Discussion in 'Long Gun Accessories and Optics' started by CodeSection, Jun 22, 2022.
I suspect many are in my same situation.
This perspective isn’t really logical - Lapping rings rarely has anything to do with accuracy, and even then, it’s rather a matter of damage moreso than accuracy or truth in tracking.
How do you feel about Warne?
Warne makes a ton of mounts and rings, in several different designs and different price points, so I kinda can’t say all good or all bad - but I do think what they make is good for their respective price points.
I use Warne one piece mounts preferentially for my AR’s (really liked the “x-skel” mounts). I’ve used their QD rings quite a bit too. I don’t like vertical split rings, don’t like thin ring caps, don’t like 2 screw (one per side) ring caps, don’t like rings which aren’t 50/50 so they have to snap over the tube… I would use their 4 screw rings, either with the 1/2” nut or 2 screw clamp, but typically they’re more expensive than the Seekins/Vortex Precision Matched Rings. Without that promo pricing, I’d probably use more Warne rings.
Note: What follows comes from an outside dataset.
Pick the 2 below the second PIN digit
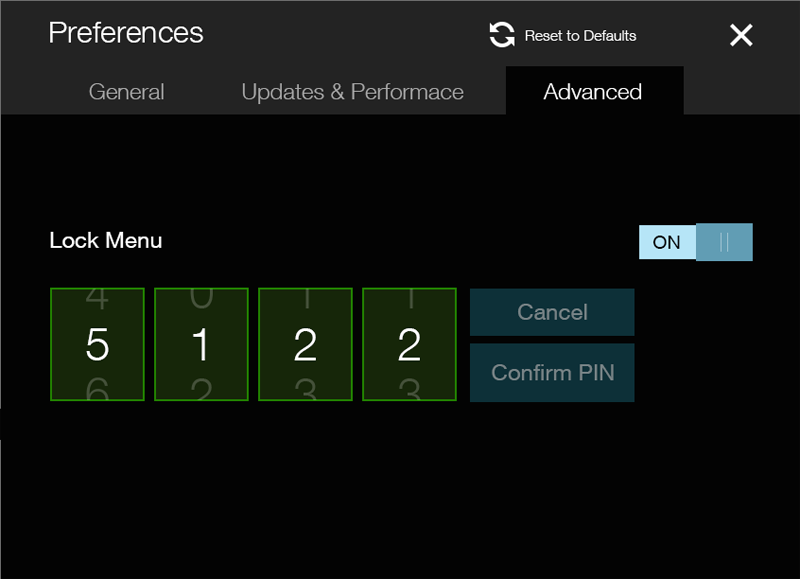This screenshot has height=579, width=800. pyautogui.click(x=201, y=391)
I have heard that enough times that it makes me cringe reading it. Any time I consider or am paid to do lap work, I put on alignment bars first.
I use Maxima permanent and QD rings, Maxima 2 piece bases and one piece picatinny bases. I like them just fine but know there are other brands that work well.
Cross bolt on steel rings can be a smaller diameter screw without stripping the threads in the ring. A smaller diameter screw has a higher clamp force for a given torque and thread pitch.
I think the Burris rings do in fact have a smaller diameter screw, but I may be wrong.
The action is a more recent Savage with Accutrigger. The rings are Leupold’s version of Talleys. Aluminum with the integral base.
I decided to bed the base/ring to the action.
Here are my alignment bars.
Here are the lapping marks about half way 3/4 of the way there.
Don’t know if it was the receiver holes or the rings themselves and it doesn’t matter because I have a lapping kit.
This is only and can only be true if all of the components are perfectly machined but have somehow been assembled improperly to promote misalignment. More often than not, in my experience, this is NOT the case.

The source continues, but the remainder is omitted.